Edith arbeitet als Kellnerin in Wien. Seit ihrem Rausschmiss aus der Bank ist das Geld knapp. Die junge Frau stammt aus den Masuren und hat in Wien studiert. Sie träumt von einer Karriere beim Theater, allerdings nicht als Schauspielerin. Mit einem selbst geschriebenen Stück möchte sie sich an einem Wettbewerb beteiligen. Philip, ihr Mann, ist ein wenig erfolgreicher Maler. Für den Verkauf seiner Bilder ist Lilly zuständig. Dann bewirbt sich Edith auf eine Annonce im Wiener Merkur. Frau Wesely, eine alte Dame, sucht eine Hilfe im Haus. Edith erhält die Stelle.

Die Autorin hat einen interessanten Roman geschrieben, der in Wien um die Jahrhundertwende spielt. Das Buch lässt sich flott lesen. Das liegt auch an den kurzen Kapitel, die in sich weiter strukturiert sind.

Die Protagonisten sind gut charakterisiert. Während Edith bereit ist, ihr Leben selbst in die Hand zu nehmen, kommt mir Philip eher wie ein Getriebener vor. Seine Vernissage wurde von Edith organisiert, seinen schmalen Verdienst verdankt er Lilly, die ihm alte Gemälde zum Restaurieren bringt und sie als Originale verkauft. Die Eheleute leben mehr nebeneinander wie miteinander.

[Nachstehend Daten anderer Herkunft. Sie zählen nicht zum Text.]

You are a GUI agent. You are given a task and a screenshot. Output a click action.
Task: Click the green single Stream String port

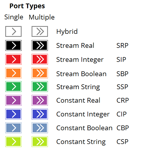click(x=13, y=86)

Frau Wesely ist eine vermögende Dame. Doch all der Besitz bedeutet ihr seit dem Tode des einzigen Sohnes nicht mehr viel. Der Junge ist verunglückt. Seine Leiche wurde nie gefunden. Ihr einziger Verwandter ist ihr Neffe Donald Paulus Moll. Er trägt alles aus dem Haus, was nicht niet- und nagelfest ist. Nur in einem Punkt bleibt Frau Wesely hart. Das in ihrer Bibliothek hängende Gemälde wird zu ihren Lebzeiten das Haus nicht verlassen. Danach geht es als Geschenk an ein Museum. Da kommt Paulus Moll auf eine perfide Idee.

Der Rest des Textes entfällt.